-- start EXTRACTED ENTRIES --

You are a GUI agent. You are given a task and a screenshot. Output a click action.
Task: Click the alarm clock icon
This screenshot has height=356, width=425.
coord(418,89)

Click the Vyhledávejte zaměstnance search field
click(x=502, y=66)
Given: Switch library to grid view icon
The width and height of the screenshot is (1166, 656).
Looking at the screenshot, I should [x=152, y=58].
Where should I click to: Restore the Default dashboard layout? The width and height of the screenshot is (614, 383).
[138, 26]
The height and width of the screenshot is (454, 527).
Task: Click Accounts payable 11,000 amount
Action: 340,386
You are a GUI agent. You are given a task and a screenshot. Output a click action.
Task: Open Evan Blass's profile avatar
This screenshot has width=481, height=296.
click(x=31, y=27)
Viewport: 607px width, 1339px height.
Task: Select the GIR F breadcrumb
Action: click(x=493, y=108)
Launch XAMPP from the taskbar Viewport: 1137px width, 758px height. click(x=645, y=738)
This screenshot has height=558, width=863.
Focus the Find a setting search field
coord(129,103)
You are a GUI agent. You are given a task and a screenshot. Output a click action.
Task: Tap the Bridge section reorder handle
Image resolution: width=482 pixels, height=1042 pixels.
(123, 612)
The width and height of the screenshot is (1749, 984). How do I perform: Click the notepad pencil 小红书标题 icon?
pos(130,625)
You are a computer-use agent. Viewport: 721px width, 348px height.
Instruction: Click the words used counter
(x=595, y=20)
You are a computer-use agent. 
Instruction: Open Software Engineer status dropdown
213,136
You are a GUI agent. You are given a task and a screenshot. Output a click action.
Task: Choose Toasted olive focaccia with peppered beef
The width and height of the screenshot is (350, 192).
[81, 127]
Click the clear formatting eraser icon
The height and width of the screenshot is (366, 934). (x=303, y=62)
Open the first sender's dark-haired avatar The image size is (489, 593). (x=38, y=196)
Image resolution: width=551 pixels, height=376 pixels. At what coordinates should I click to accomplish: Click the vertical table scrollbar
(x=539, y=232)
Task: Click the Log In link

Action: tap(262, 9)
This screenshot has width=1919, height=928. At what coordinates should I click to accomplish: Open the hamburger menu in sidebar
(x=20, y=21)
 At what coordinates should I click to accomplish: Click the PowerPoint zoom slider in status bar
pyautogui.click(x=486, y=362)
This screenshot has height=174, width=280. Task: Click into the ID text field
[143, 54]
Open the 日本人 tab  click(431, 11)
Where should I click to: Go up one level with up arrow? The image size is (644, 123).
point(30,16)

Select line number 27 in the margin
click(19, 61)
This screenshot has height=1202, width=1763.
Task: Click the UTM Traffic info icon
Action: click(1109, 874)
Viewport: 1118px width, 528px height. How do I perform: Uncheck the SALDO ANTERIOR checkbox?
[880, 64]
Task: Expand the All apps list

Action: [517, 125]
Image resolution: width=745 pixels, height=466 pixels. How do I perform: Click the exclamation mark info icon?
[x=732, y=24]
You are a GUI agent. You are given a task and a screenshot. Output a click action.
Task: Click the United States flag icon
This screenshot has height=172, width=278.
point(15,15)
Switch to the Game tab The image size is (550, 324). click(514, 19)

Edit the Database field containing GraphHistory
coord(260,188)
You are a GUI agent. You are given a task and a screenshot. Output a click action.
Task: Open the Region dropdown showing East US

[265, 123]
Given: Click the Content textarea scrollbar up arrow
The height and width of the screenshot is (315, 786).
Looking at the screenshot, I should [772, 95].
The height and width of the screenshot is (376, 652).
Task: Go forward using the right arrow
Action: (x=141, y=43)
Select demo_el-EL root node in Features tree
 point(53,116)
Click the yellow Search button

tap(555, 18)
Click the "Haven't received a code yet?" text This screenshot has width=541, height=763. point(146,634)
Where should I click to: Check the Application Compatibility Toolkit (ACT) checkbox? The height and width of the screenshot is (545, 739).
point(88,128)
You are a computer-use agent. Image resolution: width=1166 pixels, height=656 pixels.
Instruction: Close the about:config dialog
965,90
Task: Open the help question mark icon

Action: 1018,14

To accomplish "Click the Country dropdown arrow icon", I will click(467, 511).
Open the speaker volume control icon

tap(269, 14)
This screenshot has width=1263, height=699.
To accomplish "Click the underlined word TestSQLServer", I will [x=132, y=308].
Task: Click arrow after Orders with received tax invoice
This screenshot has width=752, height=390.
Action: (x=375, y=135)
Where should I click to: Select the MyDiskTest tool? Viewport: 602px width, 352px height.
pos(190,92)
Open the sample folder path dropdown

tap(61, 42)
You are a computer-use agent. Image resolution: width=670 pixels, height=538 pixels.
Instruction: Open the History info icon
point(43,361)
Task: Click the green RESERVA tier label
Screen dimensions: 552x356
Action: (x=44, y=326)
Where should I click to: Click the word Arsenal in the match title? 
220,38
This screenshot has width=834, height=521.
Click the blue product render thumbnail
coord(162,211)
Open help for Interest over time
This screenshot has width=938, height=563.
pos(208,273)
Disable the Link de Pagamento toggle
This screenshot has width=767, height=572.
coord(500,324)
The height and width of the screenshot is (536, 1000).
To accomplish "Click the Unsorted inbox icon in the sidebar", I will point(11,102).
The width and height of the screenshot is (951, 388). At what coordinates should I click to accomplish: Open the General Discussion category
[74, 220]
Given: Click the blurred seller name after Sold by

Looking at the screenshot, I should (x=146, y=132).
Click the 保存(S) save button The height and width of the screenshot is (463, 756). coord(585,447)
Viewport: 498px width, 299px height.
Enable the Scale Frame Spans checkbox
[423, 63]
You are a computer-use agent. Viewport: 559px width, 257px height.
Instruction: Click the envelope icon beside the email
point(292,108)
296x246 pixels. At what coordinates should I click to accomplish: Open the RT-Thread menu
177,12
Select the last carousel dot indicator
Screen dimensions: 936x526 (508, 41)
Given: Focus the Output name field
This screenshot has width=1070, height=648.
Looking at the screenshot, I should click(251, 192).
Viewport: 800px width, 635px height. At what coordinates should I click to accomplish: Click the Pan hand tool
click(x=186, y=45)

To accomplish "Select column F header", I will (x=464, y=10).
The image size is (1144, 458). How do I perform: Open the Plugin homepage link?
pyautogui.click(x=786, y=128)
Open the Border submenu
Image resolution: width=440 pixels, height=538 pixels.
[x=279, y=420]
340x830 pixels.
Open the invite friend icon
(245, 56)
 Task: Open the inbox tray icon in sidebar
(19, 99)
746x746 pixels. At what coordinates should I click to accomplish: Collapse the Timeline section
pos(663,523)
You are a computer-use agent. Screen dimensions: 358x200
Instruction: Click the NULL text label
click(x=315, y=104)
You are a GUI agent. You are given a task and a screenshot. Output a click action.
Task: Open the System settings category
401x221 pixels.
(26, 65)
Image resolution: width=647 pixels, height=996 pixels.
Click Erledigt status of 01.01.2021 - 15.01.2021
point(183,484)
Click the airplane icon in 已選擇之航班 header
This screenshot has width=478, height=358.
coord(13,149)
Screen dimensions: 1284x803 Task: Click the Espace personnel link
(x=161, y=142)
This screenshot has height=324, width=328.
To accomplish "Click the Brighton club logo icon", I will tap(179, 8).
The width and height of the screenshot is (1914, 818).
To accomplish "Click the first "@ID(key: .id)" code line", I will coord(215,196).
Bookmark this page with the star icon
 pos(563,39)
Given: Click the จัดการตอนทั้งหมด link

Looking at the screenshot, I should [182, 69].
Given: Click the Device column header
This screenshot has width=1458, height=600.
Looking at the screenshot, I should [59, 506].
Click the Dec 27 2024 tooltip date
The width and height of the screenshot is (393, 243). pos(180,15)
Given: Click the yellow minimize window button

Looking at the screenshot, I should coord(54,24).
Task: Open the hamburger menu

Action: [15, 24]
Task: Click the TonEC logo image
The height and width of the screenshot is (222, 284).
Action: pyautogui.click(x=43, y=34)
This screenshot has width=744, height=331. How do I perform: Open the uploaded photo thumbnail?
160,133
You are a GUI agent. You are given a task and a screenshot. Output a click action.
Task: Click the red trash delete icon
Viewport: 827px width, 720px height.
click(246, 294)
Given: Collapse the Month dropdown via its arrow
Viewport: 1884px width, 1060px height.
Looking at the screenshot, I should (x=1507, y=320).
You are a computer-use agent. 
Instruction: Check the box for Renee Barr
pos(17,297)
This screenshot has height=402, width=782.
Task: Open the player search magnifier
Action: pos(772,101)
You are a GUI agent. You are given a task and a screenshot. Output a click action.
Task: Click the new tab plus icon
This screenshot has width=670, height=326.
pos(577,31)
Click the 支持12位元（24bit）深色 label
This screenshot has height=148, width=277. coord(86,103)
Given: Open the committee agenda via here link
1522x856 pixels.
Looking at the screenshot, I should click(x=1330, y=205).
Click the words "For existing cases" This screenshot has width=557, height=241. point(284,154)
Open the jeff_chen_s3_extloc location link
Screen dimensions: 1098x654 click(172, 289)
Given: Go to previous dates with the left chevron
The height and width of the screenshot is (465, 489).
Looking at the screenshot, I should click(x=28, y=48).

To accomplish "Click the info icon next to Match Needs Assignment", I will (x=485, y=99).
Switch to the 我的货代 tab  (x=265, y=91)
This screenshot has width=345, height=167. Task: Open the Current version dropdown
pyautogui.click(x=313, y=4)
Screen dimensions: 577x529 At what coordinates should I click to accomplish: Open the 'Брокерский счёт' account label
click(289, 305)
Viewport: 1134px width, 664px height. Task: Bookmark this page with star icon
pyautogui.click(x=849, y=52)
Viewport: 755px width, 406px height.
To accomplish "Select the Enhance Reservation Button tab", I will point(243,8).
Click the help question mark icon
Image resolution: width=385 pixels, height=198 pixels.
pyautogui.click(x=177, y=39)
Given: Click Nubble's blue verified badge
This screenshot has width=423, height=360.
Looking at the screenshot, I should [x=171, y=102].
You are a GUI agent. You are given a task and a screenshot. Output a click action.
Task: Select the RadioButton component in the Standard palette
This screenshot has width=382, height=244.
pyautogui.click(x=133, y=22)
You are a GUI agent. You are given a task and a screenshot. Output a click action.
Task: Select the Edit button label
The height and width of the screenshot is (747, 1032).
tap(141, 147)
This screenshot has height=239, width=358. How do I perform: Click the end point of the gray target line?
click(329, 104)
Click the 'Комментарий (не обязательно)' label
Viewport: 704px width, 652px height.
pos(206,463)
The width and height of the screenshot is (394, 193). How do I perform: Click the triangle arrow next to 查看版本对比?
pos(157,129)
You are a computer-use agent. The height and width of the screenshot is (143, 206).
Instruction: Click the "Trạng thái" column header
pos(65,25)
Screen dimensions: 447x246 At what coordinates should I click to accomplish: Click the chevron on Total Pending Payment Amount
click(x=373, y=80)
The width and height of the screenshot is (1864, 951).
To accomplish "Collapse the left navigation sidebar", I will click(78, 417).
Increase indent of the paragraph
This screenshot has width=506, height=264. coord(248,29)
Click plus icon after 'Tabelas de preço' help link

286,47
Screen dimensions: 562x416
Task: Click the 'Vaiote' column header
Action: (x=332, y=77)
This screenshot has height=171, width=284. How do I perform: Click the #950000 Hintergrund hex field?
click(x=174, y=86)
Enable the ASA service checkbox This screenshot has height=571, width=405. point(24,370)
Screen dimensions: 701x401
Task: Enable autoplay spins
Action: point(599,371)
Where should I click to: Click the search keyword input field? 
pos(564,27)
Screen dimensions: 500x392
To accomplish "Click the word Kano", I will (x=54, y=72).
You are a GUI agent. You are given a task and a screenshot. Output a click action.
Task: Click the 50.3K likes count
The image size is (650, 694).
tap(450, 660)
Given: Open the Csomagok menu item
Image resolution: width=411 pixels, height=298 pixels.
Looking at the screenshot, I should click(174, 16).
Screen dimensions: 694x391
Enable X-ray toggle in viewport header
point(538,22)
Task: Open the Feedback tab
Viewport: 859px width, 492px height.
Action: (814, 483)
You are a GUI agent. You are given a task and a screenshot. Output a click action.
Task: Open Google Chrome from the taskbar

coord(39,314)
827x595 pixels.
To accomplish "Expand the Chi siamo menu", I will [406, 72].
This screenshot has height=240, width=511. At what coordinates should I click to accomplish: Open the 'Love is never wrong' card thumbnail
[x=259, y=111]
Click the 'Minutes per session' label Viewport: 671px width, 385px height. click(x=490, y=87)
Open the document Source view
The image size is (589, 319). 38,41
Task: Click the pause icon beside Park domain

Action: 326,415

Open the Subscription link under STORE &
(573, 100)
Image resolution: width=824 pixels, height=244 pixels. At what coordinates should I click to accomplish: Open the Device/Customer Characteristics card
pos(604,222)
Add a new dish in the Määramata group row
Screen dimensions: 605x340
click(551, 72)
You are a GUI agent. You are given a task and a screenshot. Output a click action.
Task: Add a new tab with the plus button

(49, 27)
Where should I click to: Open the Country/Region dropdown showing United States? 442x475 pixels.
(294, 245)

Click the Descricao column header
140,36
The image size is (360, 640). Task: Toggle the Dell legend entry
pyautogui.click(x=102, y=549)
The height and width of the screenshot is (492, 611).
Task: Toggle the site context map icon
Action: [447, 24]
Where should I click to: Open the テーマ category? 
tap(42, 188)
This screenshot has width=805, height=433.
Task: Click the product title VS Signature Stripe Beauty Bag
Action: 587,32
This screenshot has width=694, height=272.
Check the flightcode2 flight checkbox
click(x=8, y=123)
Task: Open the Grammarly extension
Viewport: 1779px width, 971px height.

-- end EXTRACTED ENTRIES --

Update the part that opens with the line containing "will (x=464, y=10)." and closes with the line containing "coord(13,149)", changing "Border submenu" to "Borders menu" and leaving everything else unchanged. Give back only those lines.

To accomplish "Select column F header", I will (x=464, y=10).
The image size is (1144, 458). How do I perform: Open the Plugin homepage link?
pyautogui.click(x=786, y=128)
Open the Borders menu
Image resolution: width=440 pixels, height=538 pixels.
[x=279, y=420]
340x830 pixels.
Open the invite friend icon
(245, 56)
 Task: Open the inbox tray icon in sidebar
(19, 99)
746x746 pixels. At what coordinates should I click to accomplish: Collapse the Timeline section
pos(663,523)
You are a computer-use agent. Screen dimensions: 358x200
Instruction: Click the NULL text label
click(x=315, y=104)
You are a GUI agent. You are given a task and a screenshot. Output a click action.
Task: Open the System settings category
401x221 pixels.
(26, 65)
Image resolution: width=647 pixels, height=996 pixels.
Click Erledigt status of 01.01.2021 - 15.01.2021
point(183,484)
Click the airplane icon in 已選擇之航班 header
This screenshot has width=478, height=358.
coord(13,149)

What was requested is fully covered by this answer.